* Task to complete *
If a line below contains the string "time", copy it out.
=== Extracted records ===
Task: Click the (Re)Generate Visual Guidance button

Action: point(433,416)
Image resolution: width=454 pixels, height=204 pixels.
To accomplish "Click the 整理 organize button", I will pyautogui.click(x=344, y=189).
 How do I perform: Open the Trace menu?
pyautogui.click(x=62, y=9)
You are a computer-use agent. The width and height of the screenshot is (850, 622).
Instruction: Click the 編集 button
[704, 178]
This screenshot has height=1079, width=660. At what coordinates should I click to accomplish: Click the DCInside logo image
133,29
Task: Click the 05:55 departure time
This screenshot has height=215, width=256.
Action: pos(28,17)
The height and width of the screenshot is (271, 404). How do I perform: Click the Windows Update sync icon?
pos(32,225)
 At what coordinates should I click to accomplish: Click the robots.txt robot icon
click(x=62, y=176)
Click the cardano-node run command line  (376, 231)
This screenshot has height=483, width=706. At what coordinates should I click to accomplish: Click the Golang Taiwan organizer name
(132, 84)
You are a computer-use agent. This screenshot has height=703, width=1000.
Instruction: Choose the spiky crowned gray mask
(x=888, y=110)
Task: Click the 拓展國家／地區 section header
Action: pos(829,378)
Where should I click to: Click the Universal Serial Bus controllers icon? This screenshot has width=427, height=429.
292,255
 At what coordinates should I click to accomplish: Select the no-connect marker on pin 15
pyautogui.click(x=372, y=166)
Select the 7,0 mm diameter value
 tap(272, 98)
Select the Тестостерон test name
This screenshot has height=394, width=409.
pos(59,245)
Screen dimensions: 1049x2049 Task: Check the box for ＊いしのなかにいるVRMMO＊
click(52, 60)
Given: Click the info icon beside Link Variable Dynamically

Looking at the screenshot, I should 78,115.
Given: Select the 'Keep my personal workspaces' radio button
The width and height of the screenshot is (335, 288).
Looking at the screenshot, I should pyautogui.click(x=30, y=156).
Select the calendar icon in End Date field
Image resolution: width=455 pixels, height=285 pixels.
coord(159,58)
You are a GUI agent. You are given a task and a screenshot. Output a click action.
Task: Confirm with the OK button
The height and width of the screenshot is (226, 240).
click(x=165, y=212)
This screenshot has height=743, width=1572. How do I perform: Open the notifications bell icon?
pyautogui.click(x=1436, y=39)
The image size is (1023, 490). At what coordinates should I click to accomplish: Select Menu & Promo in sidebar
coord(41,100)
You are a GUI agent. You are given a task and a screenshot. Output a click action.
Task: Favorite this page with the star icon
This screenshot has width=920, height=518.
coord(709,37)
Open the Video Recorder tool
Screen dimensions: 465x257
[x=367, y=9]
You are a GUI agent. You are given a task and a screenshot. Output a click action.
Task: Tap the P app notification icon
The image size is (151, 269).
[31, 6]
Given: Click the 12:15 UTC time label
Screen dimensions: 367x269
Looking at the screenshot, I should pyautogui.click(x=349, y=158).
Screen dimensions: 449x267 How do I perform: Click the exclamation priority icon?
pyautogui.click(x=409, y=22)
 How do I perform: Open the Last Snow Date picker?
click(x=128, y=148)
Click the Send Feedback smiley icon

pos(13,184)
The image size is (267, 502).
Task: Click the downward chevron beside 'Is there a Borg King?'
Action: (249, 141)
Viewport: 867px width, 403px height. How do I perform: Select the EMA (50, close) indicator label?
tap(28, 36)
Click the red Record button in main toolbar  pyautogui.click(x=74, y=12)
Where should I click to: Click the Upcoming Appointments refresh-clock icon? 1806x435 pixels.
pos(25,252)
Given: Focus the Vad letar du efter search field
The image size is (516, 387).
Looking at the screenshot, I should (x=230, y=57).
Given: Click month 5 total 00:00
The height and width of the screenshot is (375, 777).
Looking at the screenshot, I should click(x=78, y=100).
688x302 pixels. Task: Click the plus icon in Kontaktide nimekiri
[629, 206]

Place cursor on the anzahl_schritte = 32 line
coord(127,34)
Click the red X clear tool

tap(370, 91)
===
* Response to this task *
Task: Click the 05:55 departure time
Given: Click the 12:15 UTC time label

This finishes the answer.